[Recorded data]

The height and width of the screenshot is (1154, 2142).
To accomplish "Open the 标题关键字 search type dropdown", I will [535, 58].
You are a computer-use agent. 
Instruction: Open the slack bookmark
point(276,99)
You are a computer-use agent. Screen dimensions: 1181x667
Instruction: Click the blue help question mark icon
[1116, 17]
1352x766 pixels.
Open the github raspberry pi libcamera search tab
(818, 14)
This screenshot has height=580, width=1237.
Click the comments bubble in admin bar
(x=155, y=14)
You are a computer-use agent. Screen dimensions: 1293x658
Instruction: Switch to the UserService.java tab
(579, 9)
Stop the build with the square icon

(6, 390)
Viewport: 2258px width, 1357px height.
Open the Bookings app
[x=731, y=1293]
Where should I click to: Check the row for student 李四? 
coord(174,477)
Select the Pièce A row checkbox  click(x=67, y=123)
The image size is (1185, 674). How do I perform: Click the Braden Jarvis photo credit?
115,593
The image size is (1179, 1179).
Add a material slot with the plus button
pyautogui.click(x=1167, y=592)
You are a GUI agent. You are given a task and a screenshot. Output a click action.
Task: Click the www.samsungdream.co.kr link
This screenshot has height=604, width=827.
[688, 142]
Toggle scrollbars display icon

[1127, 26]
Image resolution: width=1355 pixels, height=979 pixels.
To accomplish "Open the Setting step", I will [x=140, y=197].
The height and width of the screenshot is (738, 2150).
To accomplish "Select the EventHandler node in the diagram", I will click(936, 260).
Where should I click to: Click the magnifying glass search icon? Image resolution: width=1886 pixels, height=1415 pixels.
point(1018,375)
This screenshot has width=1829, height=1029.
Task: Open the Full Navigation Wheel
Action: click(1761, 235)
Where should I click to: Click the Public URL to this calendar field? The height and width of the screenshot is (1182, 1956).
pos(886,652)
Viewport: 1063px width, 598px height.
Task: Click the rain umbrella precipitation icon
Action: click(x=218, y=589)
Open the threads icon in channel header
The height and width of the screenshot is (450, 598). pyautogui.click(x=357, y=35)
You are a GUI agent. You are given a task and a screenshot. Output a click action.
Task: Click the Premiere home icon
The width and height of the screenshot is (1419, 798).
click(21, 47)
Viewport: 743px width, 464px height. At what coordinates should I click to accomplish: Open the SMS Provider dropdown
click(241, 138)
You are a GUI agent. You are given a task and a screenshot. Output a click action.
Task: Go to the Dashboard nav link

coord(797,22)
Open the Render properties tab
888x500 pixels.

Task instructions
Look through the data above and report every line in which "will" appears.

Solution for this task
To accomplish "Open the 标题关键字 search type dropdown", I will [535, 58].
To accomplish "Open the Setting step", I will [x=140, y=197].
To accomplish "Select the EventHandler node in the diagram", I will click(936, 260).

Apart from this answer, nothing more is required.